Key characteristics of the Pending Acquisition include:

  • Assets: 2,730 natural gas wells producing primarily from the Williams Fork formation spanning 3 fields within the greater Grand Valley of Garfield County, Colorado
  • Escalating working interest: approximately 29% working interest at closing increases to approximately 37% on January 1, 2015 and approximately 41% on January 1, 2016
  • Operatorship: to remain with WPX, a world-class Rockies operator that currently owns an approximate 98% working interest in the subject properties
  • Internally estimated proved reserves: 276 Bcfe, 100% of which are proved developed producing, and of which 83% are natural gas, 15% are natural gas liquids ("NGLs") and 2% are oil(1)
  • Estimated Q3 2014 production: 63 Mmcfe/d yielding a 12.0 R/P ratio
  • Financial Impact: upon closing, expect significant short-term and long-term accretion to unitholders

The Pending Acquisition has a January 1, 2014 effective date, is subject to customary closing conditions, purchase price adjustments, and the finalization and adoption of an amended and restated partnership agreement(2), and is expected to close before the end of June 2014. WPX will be issued and immediately vest in 10% of the authorized IDRs and have the ability to vest in up to an additional 20% of the authorized IDRs contingent upon future drop-downs to Legacy. The remaining 70% of the authorized IDRs will remain at Legacy in treasury for the benefit of all limited partners until such time as Legacy may make future issuances to other parties.

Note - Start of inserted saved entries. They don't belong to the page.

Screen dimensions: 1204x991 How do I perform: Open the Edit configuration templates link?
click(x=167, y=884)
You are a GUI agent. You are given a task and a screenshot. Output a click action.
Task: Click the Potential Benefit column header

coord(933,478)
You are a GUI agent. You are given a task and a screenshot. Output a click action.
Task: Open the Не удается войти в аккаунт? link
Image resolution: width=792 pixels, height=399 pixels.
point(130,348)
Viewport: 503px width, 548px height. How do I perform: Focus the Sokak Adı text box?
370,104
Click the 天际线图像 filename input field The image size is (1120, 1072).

Legacy's new IDRs are based on a typical construct for master limited partnerships ("MLPs") whereby the IDRs receive an increasing percentage of distributions above defined marginal distribution levels which are provided in the posted investor presentation. Unlike typical MLP incentive distribution rights, the IDRs will not be held at the general partner level. Any distribution allocable to unvested IDRs (90% of the authorized IDRs at closing) shall remain at Legacy for general partnership purposes, including future distributions.

(1) As of 12/31/13 based on SEC pricing as of 12/31/13.

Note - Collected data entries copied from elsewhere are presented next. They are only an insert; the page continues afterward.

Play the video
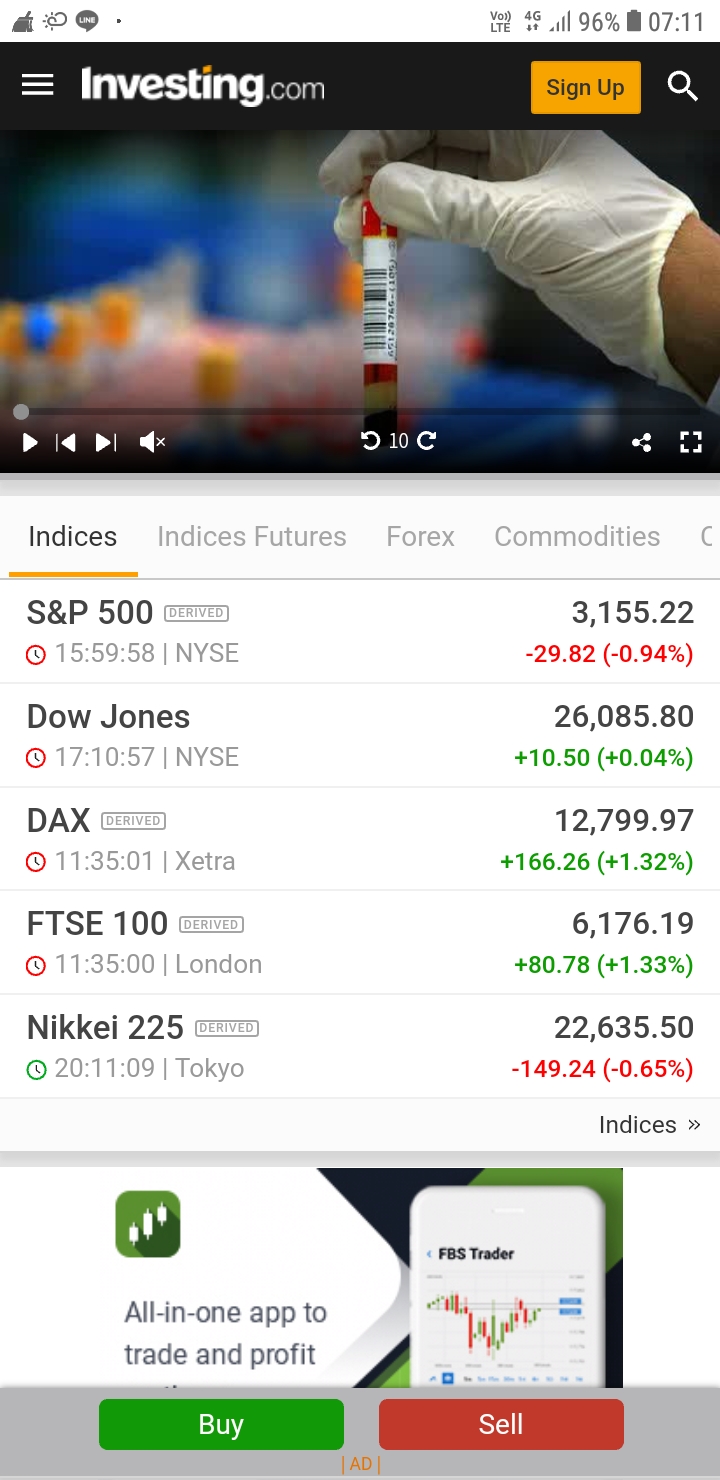The width and height of the screenshot is (720, 1480). (x=30, y=442)
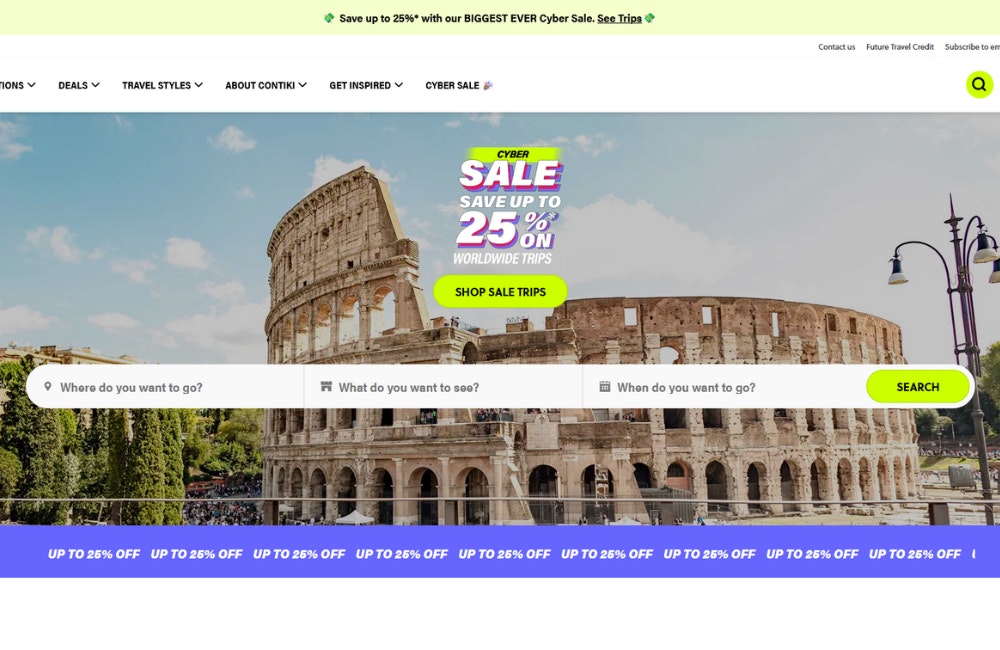
Task: Click the Shop Sale Trips button
Action: (x=501, y=292)
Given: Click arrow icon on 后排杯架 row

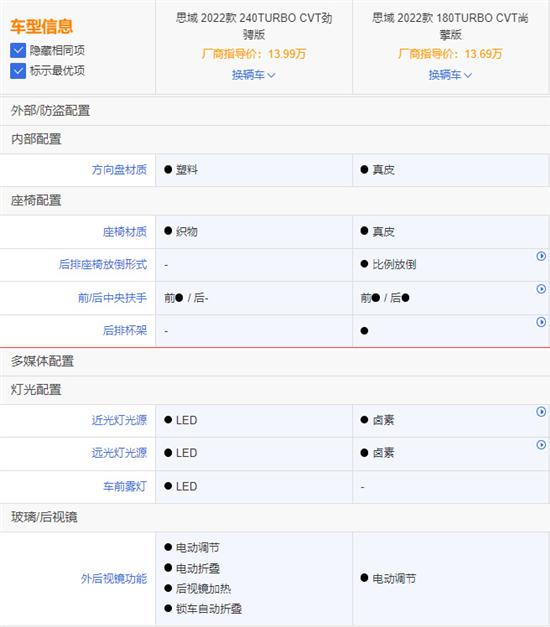Looking at the screenshot, I should (x=541, y=322).
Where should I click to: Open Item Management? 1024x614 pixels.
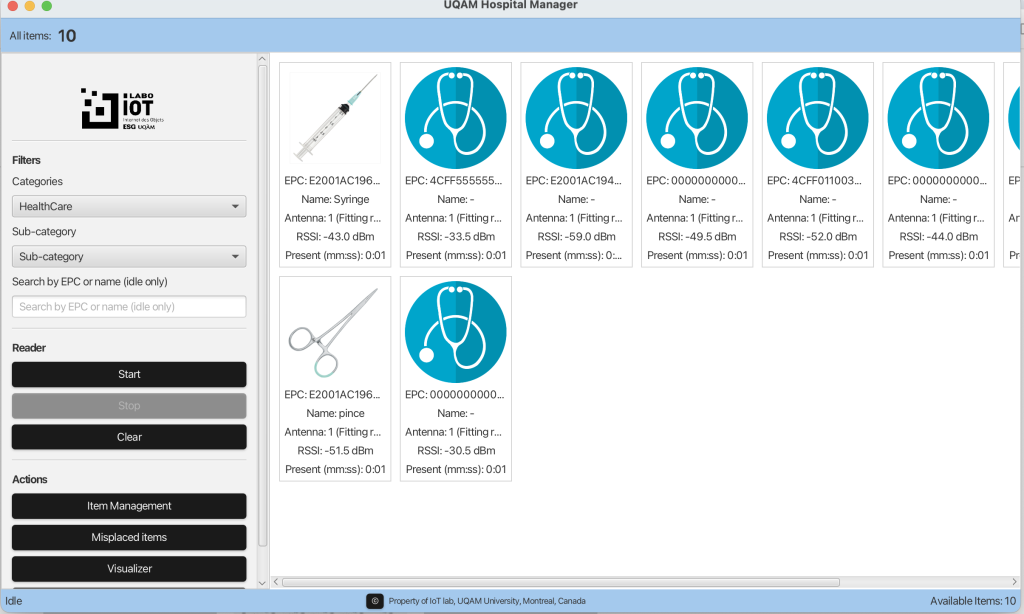129,506
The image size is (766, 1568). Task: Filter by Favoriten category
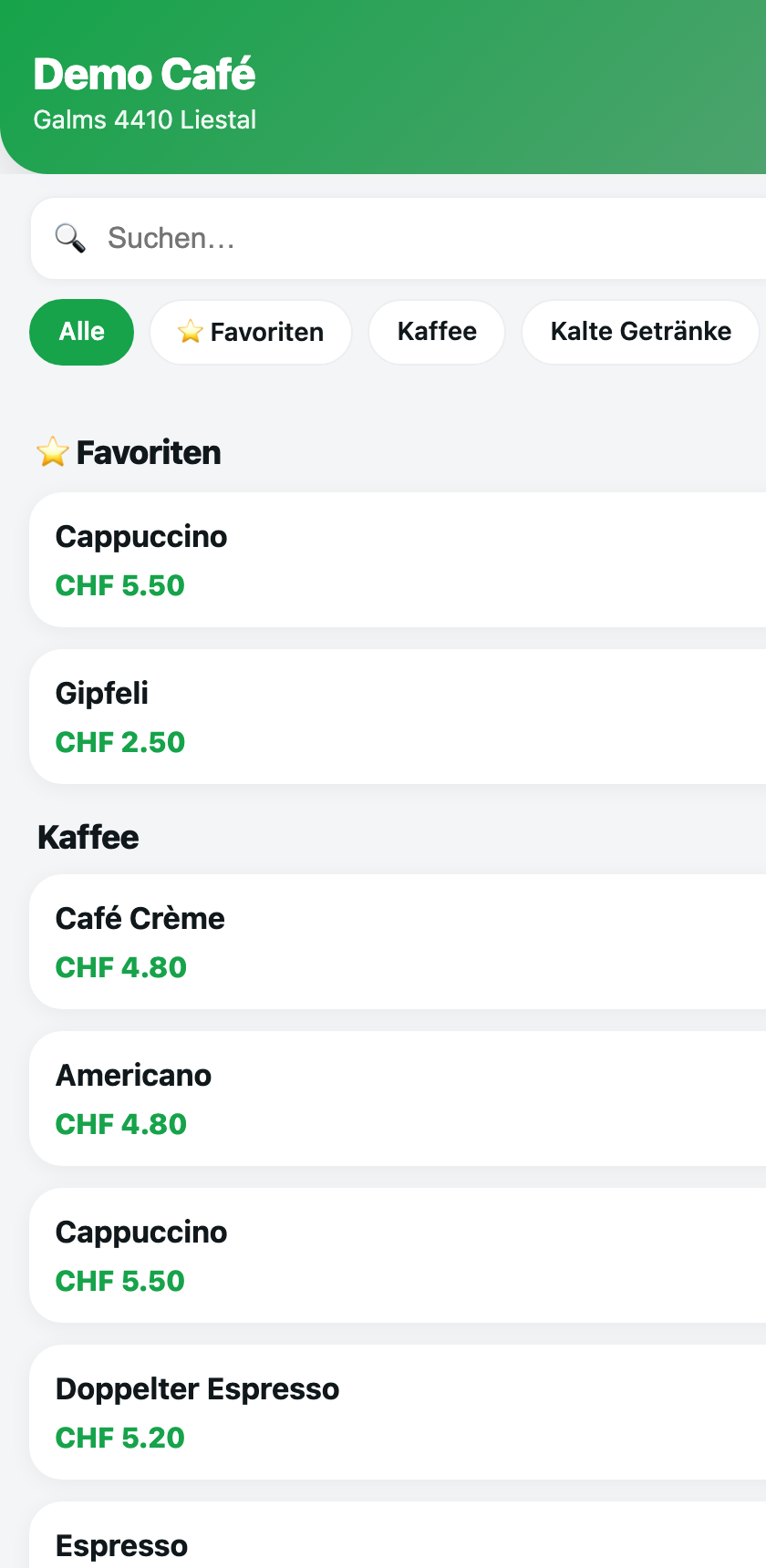coord(251,332)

(2) The amended and restated partnership agreement which is necessary to issue the IDRs does not require Legacy unitholder approval.

Legacy today also announced first quarter results for 2014. Financial results contained herein are preliminary and subject to the final, unaudited financial statements included in Legacy's 10-Q to be filed on or about May 6, 2014. Q1 2014 and subsequent highlights include:

  • 19,478 Boe/d of Production
  • $125.9 million of Revenue
  • $65.8 million of Adjusted EBITDA
  • $34.3 million of Distributable Cash Flow, covering our quarterly distribution by 1.0 times
  • Previously announced acquisitions totaling $112 million in Chaves County, NM and Sheridan County, MT which are expected to add 9.0 MMBoe (95% oil) of internally estimated proved reserves and 890 Boe/d of production. These acquisitions are expected to close in mid-May.
  • On April 10, 2014, priced a $50 million Series A Preferred Unit issuance at 8.0% which now trades on NASDAQ as LGCYP.

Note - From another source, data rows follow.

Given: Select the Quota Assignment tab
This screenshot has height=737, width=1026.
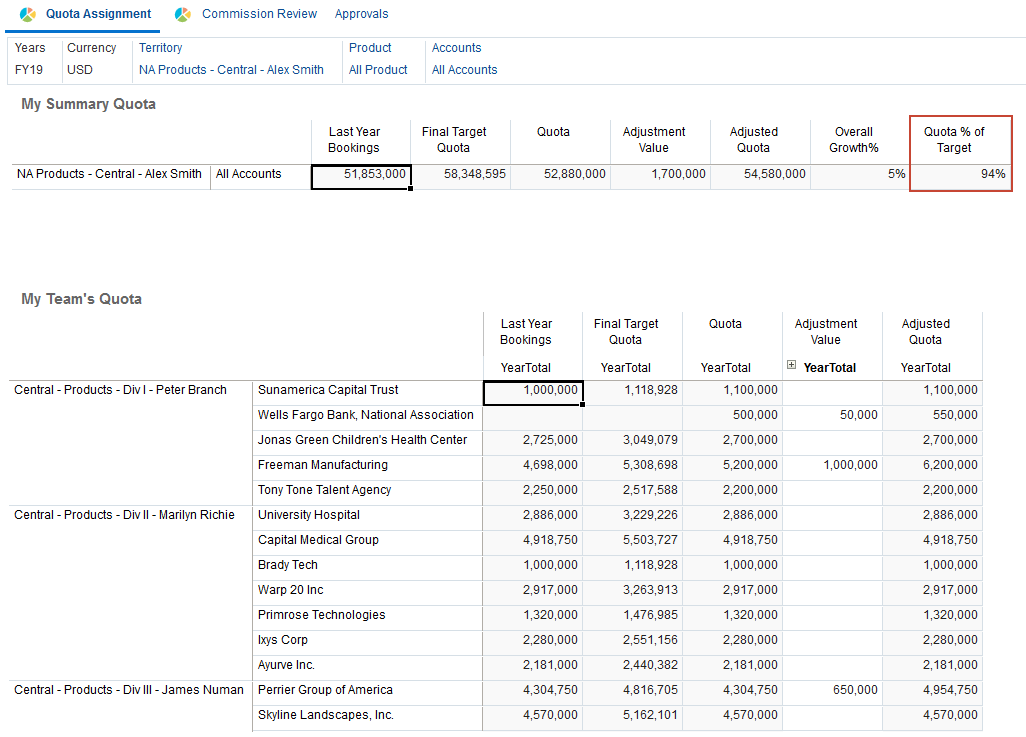Looking at the screenshot, I should coord(98,14).
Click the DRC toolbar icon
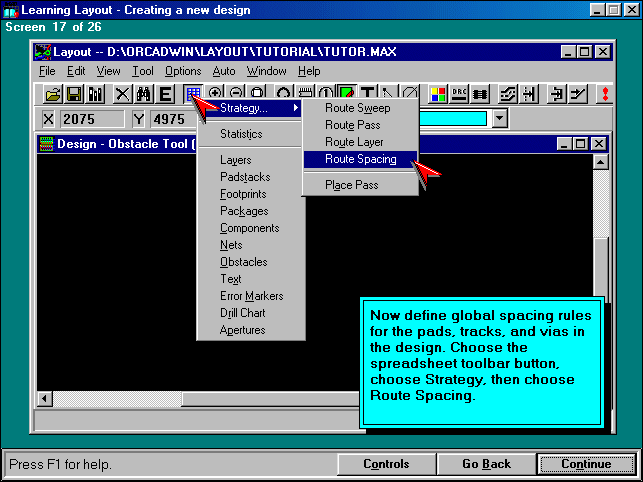The height and width of the screenshot is (482, 643). pyautogui.click(x=460, y=94)
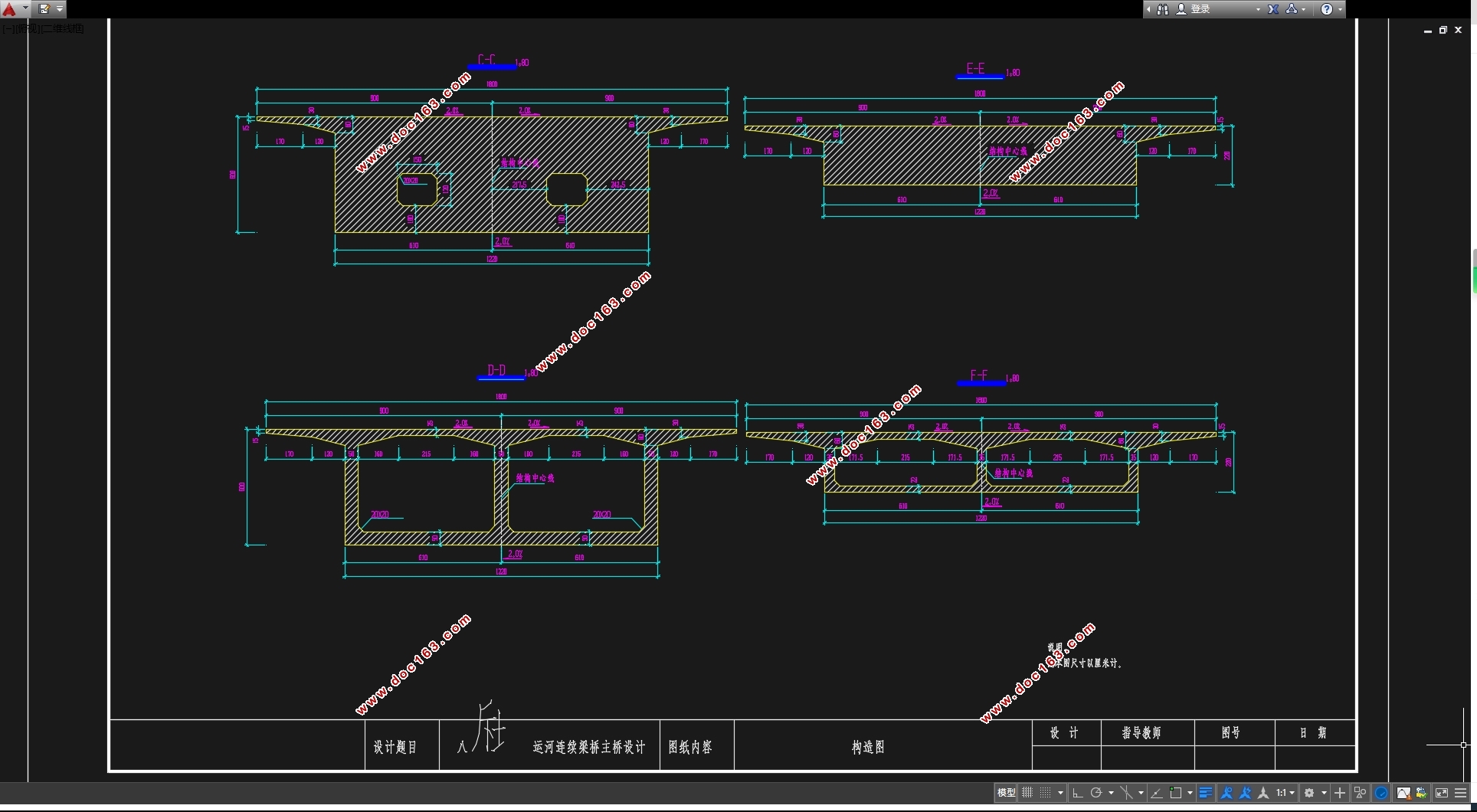Open workspace switching gear icon
This screenshot has height=812, width=1477.
1310,793
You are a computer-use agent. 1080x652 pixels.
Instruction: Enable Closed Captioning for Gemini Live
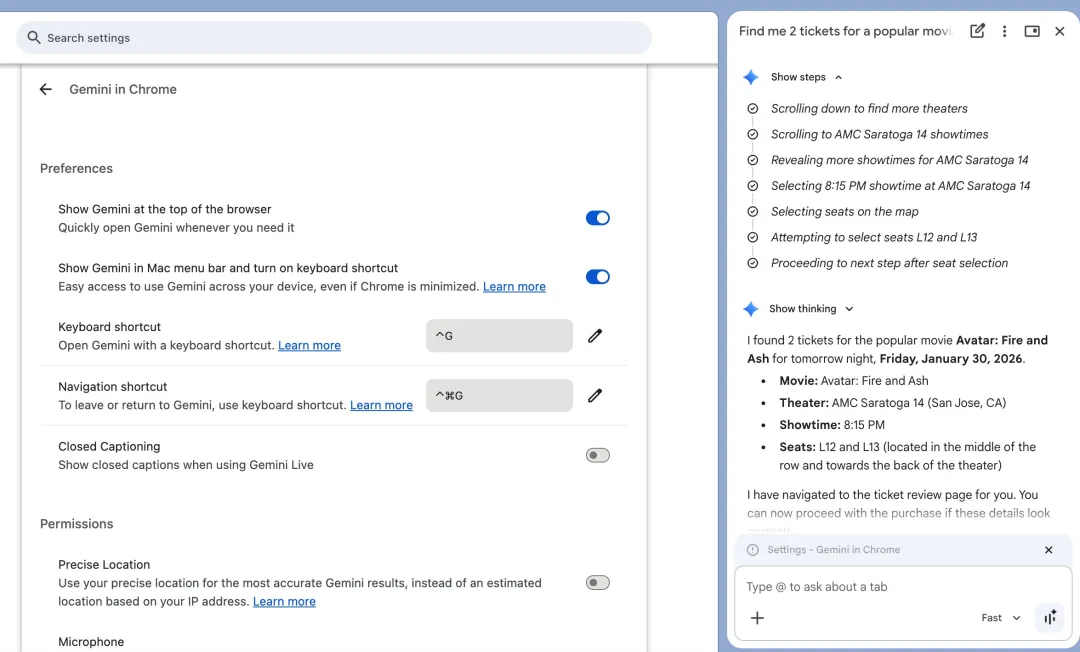[x=597, y=455]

Cary D. Brown, Chairman, President and Chief Executive Officer of Legacy Reserves GP, LLC, the general partner of Legacy, commented: "We are excited to announce our new strategic alliance with WPX, a world-class Rockies operator with a deep inventory of MLP-friendly assets. These mature Piceance Basin assets, with an average age of over 9 years, offer long-lived, predictable production and attractive economics due to WPX's unmatched experience and infrastructure. The escalating working interest construct holds production roughly flat over the next few years and provides a stable base for a significant increase to our year-end proved reserves and current production. This transaction delivers on our previously-stated goal of adding gas-weighted properties to our portfolio. Our 143 MMBoe of internally estimated pro forma proved reserves will be comprised of 54% liquids which increases our portfolio diversification and expands our optionality in varying commodity price environments.

"We took great care in negotiating the IDRs with WPX. This newly-created interest will provide a long-term economic incentive for future transactions between the parties. It also allows us to create future alliances with other parties using the remaining 70% of unissued IDRs. Since the creation of Legacy, our management team and Board have been focused on aligning interests with our unitholders. We believe this new IDR interest provides great incentives to its holders while protecting our limited partners with strong, unchanged voting provisions and triggers that are designed to mitigate the dilution that certain other MLPs have experienced when in the highest distribution "splits." Overall, we think this is a great day for Legacy and its unitholders and look forward to closing this transaction and working with WPX in the future to increase value to all involved."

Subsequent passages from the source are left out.